WRITTEN PROBLEM — From the article on schema changes below, extract the part that opens with the words containing "Don’t Make a" and closes with "plate? Try Asana.", copying it word for word.

PAGE —
-- START --

Don’t Make a Schema Change Before Answering These Five Questions
As data professionals, it can often seem easier to address problems with new technology instead of actually getting to the source of the problem.
Have too much work on your plate? Try Asana.
Struggling with communication between various departments? Let’s use Slack.
One too many null values in your executive’s dashboards? Spin up some more data tests.
Don’t get us wrong – technology can certainly help solve these problems, and for many teams, it’s hugely important.
However, nine times out of ten, the root of most data issues aren’t technological – they’re process-oriented.
Unexpected schema changes will continue to occur without the right workflows in place to communicate them and the potential impact those changes can have on others downstream.
If our software engineering counterparts can put together an effective system to better manage schema changes (via the DevOps lifecycle), why hasn’t the same happened in data?
Here are the five questions you need to answer before pushing schema changes off to production:
Is a change management process embedded into your data engineering workflow?

-- END --

SUPPLIED RECORDS —

-- START --

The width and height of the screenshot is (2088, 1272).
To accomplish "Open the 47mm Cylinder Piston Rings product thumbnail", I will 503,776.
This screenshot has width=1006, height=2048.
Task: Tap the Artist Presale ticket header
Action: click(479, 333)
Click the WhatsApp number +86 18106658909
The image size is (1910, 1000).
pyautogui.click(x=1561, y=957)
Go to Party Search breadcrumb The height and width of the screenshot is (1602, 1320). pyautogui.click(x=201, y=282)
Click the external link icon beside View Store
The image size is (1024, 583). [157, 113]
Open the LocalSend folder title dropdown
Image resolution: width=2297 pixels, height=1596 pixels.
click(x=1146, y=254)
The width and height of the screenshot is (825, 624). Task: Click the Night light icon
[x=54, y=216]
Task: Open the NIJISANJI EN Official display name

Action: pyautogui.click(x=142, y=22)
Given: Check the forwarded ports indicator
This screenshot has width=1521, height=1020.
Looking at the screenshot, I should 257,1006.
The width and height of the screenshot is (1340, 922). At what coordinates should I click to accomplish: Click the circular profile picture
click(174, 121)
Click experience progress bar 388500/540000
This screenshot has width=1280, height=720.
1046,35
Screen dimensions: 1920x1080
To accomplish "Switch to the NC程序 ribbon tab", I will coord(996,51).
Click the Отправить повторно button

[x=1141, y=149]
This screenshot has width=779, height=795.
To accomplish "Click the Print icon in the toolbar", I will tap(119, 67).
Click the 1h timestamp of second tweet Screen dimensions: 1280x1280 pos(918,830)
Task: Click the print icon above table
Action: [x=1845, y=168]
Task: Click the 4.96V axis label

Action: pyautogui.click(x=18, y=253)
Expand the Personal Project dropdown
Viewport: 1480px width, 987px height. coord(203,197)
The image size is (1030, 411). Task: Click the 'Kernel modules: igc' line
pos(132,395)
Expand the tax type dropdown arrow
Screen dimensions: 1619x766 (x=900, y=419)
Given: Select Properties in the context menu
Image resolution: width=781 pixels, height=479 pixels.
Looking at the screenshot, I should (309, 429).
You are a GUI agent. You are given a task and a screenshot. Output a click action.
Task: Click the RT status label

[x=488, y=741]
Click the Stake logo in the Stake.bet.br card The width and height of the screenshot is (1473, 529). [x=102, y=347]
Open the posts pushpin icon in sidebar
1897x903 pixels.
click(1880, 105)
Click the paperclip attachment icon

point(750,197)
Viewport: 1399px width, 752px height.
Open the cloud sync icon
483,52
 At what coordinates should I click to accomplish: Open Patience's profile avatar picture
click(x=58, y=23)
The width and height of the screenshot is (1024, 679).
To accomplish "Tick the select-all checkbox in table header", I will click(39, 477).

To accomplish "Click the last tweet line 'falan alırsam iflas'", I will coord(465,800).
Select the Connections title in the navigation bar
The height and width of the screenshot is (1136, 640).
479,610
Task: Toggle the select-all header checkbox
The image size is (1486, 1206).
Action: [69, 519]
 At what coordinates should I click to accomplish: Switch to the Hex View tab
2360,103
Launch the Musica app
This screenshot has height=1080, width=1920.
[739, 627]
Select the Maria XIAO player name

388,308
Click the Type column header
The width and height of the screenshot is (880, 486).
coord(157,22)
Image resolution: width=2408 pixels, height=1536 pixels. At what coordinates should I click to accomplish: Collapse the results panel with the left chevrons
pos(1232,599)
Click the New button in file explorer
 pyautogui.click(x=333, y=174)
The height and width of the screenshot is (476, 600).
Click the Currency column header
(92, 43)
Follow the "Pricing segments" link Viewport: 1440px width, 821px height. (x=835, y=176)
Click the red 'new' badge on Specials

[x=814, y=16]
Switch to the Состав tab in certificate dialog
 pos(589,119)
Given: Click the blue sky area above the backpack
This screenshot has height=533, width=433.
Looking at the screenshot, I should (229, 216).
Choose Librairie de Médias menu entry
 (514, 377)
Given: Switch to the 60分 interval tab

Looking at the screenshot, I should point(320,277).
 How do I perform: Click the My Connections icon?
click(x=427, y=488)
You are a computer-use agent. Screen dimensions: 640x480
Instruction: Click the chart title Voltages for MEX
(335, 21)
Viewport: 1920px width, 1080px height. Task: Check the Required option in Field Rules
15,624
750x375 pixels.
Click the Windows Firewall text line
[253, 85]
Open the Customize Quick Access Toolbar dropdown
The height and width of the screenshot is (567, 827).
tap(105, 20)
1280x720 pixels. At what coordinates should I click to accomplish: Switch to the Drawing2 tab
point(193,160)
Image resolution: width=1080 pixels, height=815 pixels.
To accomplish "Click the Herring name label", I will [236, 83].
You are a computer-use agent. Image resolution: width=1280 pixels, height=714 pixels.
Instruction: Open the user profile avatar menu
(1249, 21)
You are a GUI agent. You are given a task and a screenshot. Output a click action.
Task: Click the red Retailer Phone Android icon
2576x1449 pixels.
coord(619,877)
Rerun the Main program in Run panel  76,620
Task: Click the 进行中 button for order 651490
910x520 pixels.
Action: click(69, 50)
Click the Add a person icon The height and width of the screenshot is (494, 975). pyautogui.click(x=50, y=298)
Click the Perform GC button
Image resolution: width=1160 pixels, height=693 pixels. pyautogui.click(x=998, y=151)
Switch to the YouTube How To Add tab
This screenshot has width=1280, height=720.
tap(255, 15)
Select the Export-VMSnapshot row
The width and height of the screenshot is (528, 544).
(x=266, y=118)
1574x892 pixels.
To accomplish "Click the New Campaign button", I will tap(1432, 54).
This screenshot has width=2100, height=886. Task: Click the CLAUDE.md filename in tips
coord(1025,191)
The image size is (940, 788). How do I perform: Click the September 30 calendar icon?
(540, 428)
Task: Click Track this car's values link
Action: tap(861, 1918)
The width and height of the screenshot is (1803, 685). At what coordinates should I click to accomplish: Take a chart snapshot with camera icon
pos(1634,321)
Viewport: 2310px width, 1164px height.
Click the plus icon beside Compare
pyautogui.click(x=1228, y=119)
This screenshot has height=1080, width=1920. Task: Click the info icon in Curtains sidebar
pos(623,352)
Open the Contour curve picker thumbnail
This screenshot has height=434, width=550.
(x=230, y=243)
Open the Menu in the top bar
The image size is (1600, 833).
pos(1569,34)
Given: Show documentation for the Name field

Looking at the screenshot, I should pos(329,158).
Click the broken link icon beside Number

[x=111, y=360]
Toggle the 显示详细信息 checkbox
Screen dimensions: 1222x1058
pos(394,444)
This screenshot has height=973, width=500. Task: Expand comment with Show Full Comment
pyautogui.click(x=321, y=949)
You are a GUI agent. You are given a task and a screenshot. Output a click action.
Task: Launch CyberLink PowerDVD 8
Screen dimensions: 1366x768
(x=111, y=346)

-- END --

COMPLETED EXERCISE —
Don’t Make a Schema Change Before Answering These Five Questions
As data professionals, it can often seem easier to address problems with new technology instead of actually getting to the source of the problem.
Have too much work on your plate? Try Asana.